● EXCERPTED DATA
---------------
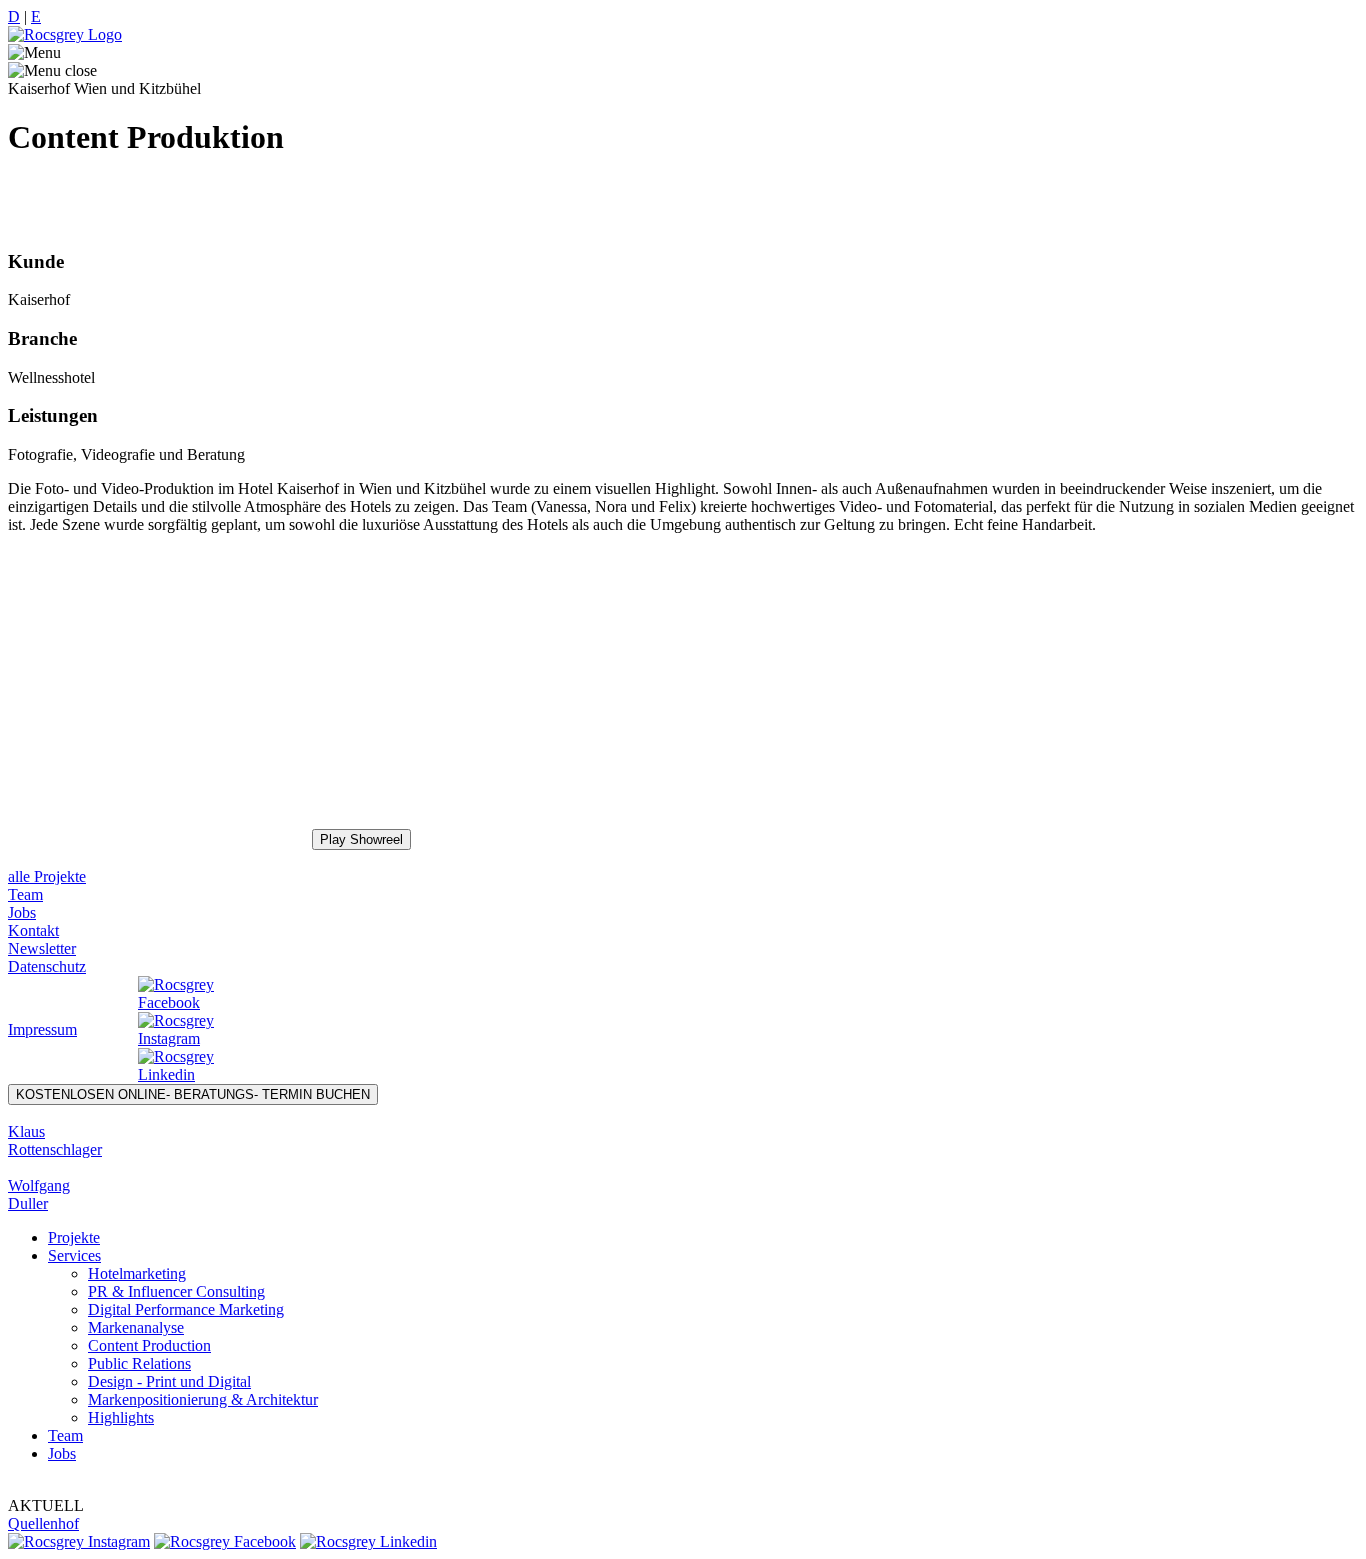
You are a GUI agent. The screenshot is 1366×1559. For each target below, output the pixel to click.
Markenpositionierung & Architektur (203, 1399)
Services (74, 1255)
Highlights (121, 1417)
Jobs (22, 912)
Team (25, 894)
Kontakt (33, 930)
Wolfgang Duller (39, 1194)
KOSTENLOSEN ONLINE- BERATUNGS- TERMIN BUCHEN (193, 1094)
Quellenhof (43, 1523)
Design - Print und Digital (169, 1381)
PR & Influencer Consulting (176, 1291)
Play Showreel (361, 839)
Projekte (74, 1237)
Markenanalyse (136, 1327)
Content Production (149, 1345)
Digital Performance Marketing (186, 1309)
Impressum (42, 1029)
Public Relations (139, 1363)
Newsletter (42, 948)
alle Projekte (47, 876)
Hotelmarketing (137, 1273)
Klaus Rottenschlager (55, 1140)
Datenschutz (47, 966)
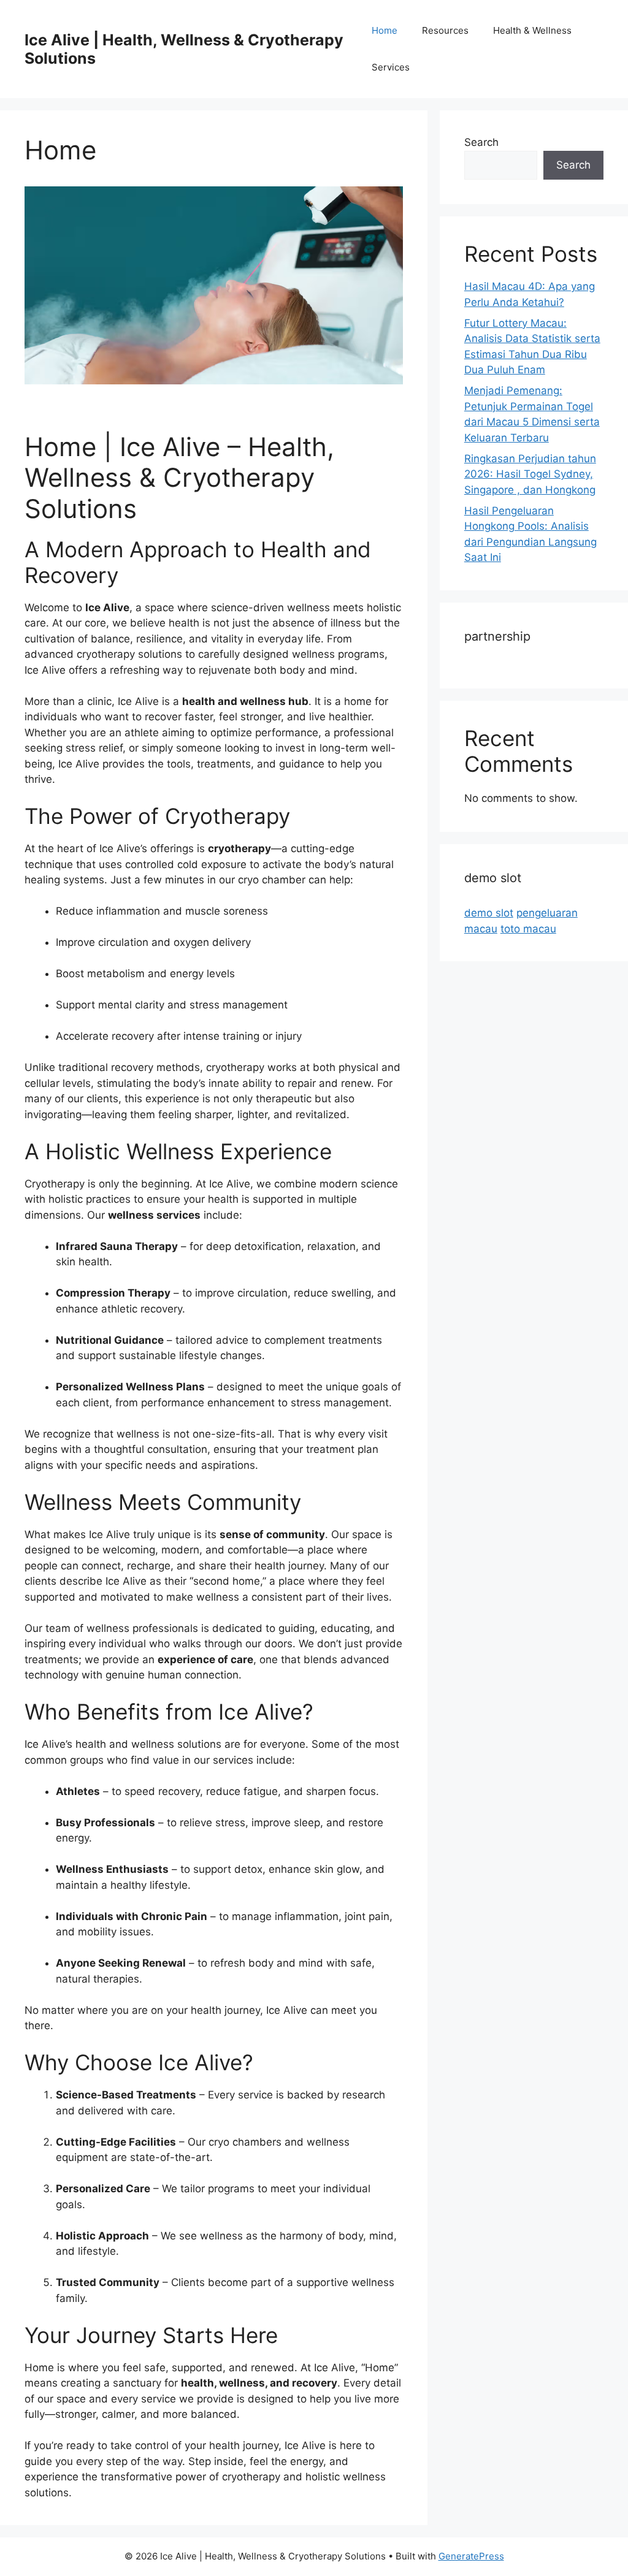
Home (384, 30)
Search (481, 142)
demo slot (488, 913)
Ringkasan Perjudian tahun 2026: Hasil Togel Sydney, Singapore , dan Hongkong (530, 474)
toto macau (528, 929)
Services (391, 67)
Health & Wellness (532, 30)
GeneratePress (471, 2556)
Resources (445, 30)
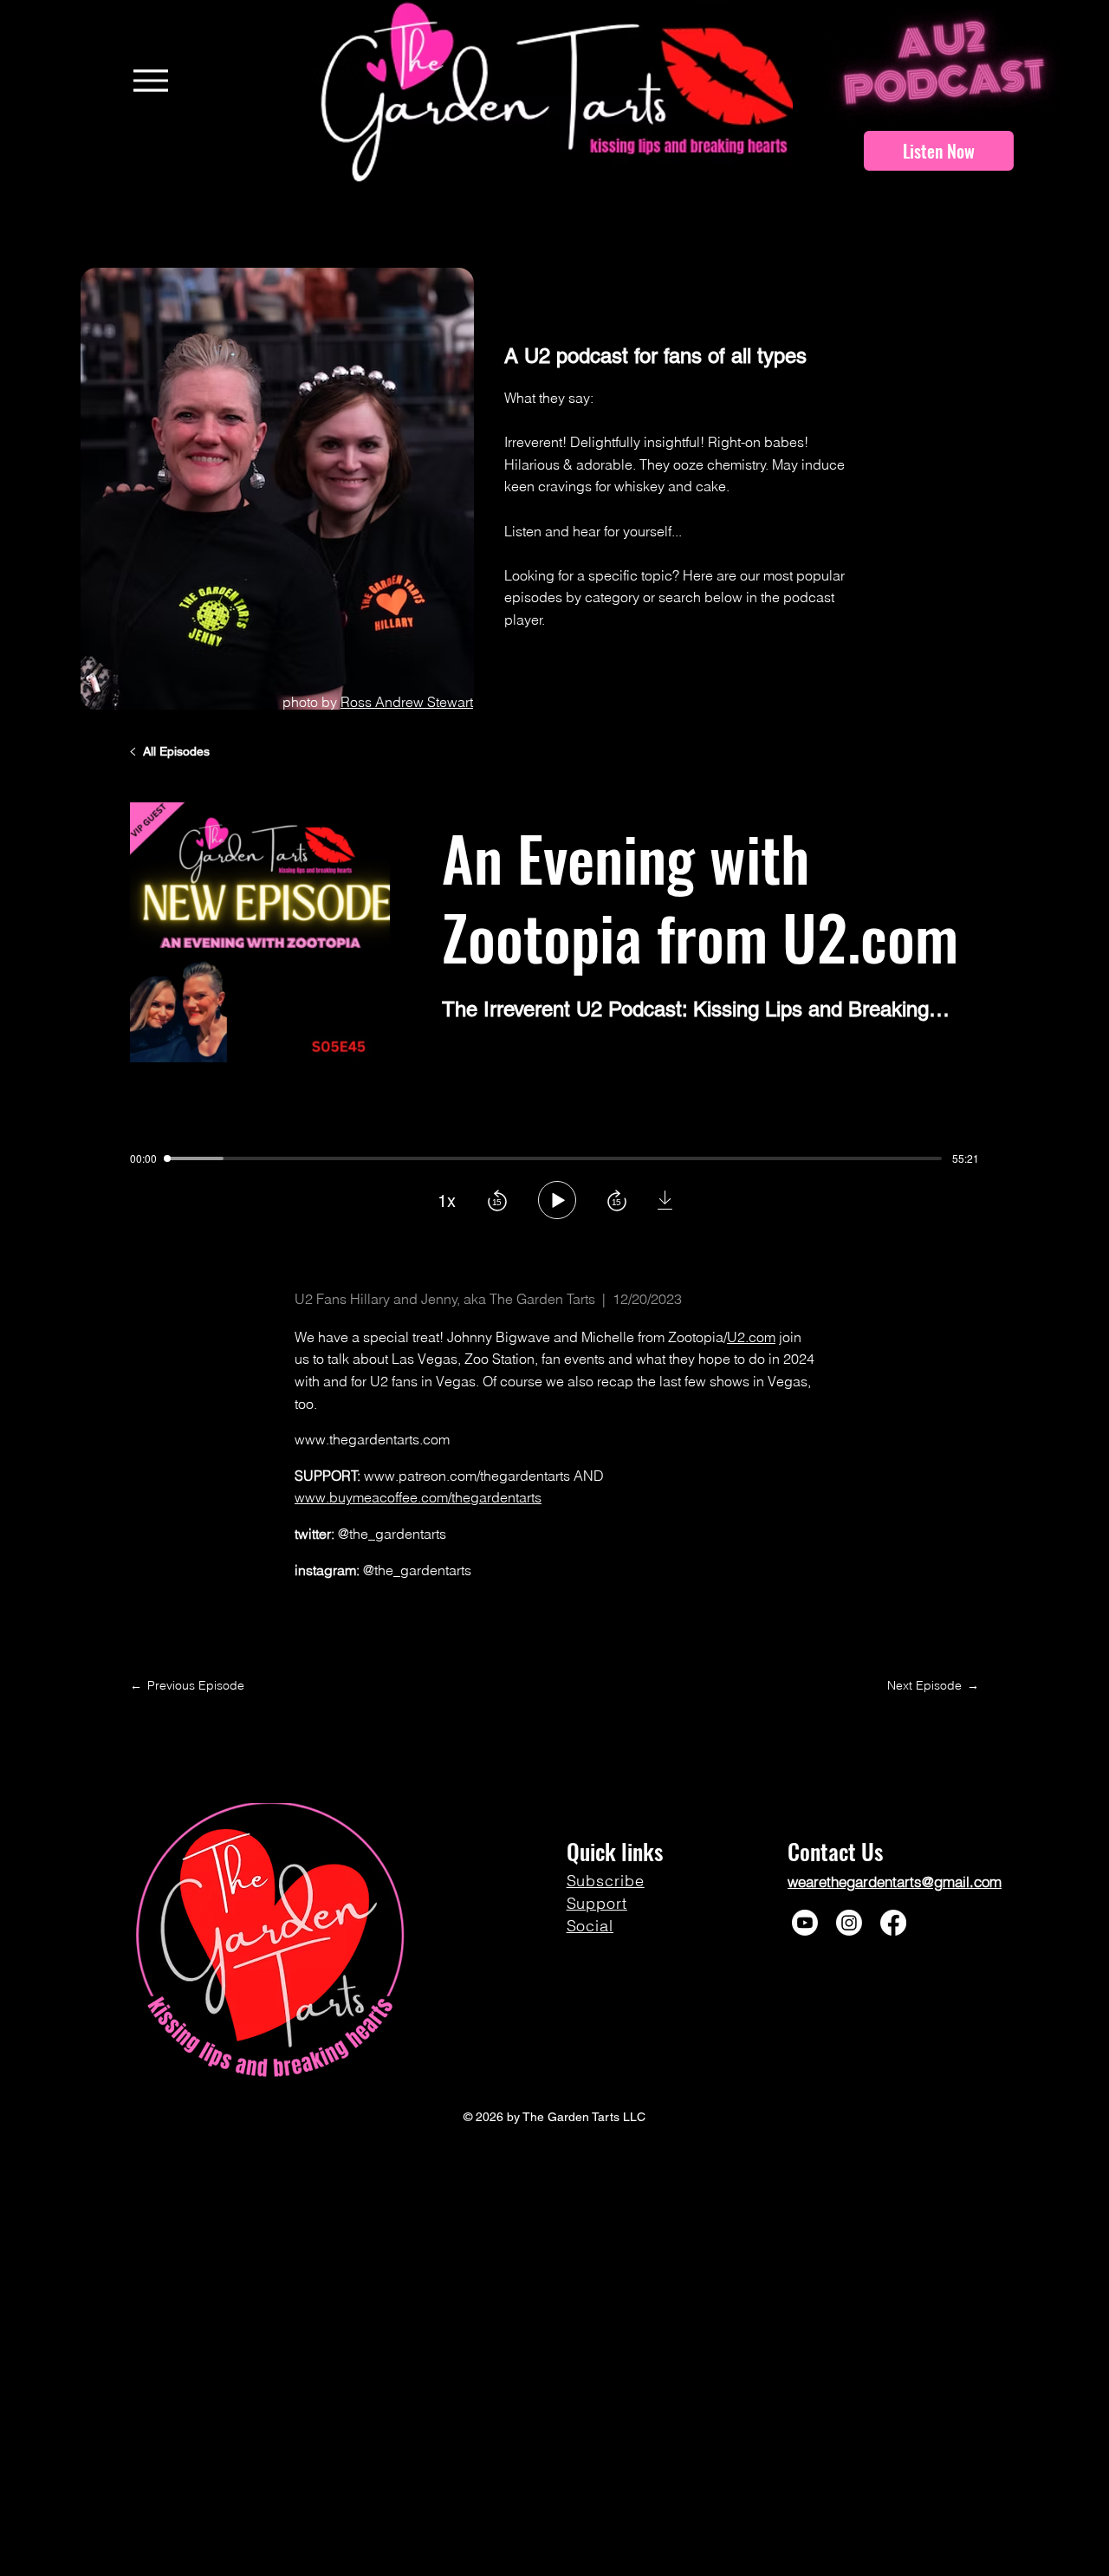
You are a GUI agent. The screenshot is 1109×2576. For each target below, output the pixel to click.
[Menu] (150, 80)
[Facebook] (893, 1923)
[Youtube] (805, 1923)
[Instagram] (849, 1923)
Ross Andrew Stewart (406, 702)
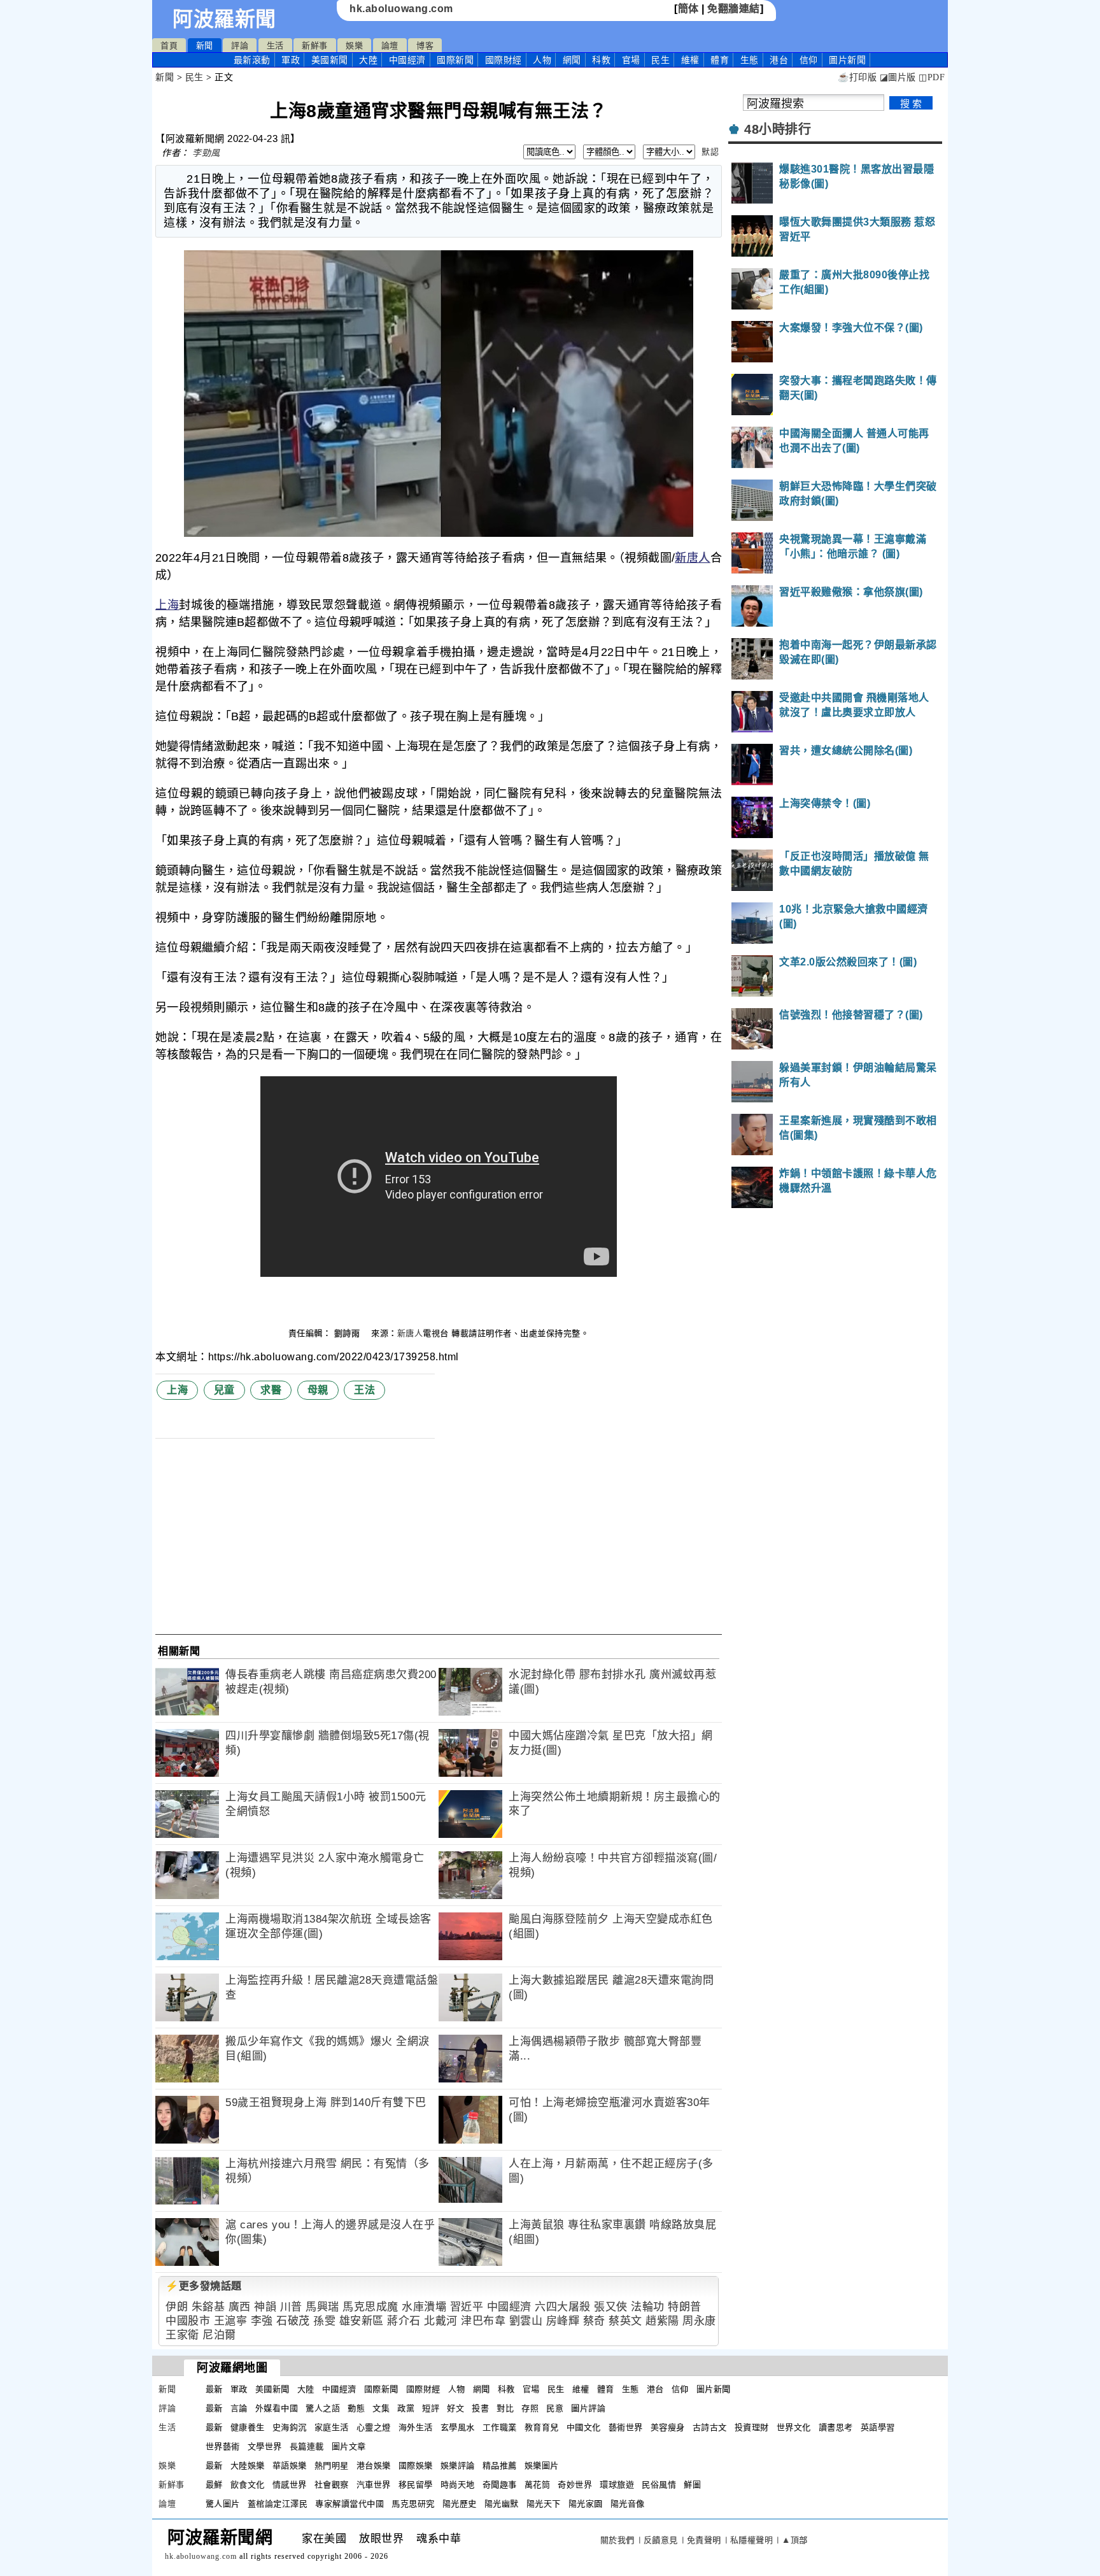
---------------
● DESCRIPTION OF THE TASK
A word-for-word copy is needed of the lines from the line holding "Services (74, 1255)" through the end of the records, both included, excluding every picture.

● ANSWER FOR THIS EXERCISE
Services (74, 1255)
Highlights (121, 1417)
Jobs (22, 912)
Team (25, 894)
Kontakt (33, 930)
Wolfgang Duller (39, 1194)
KOSTENLOSEN ONLINE- BERATUNGS- TERMIN BUCHEN (193, 1094)
Quellenhof (43, 1523)
Design - Print und Digital (169, 1381)
PR & Influencer Consulting (176, 1291)
Play Showreel (361, 839)
Projekte (74, 1237)
Markenanalyse (136, 1327)
Content Production (149, 1345)
Digital Performance Marketing (186, 1309)
Impressum (42, 1029)
Public Relations (139, 1363)
Newsletter (42, 948)
alle Projekte (47, 876)
Hotelmarketing (137, 1273)
Klaus Rottenschlager (55, 1140)
Datenschutz (47, 966)
Home (384, 30)
Search (481, 142)
demo slot (488, 913)
Ringkasan Perjudian tahun 2026: Hasil Togel Sydney, Singapore , dan Hongkong (530, 474)
toto macau (528, 929)
Services (391, 67)
Health & Wellness (532, 30)
GeneratePress (471, 2556)
Resources (445, 30)
You are a GUI agent. The screenshot is 1109×2576. For each target below, output the pixel to click.
[Menu] (150, 80)
[Facebook] (893, 1923)
[Youtube] (805, 1923)
[Instagram] (849, 1923)
Ross Andrew Stewart (406, 702)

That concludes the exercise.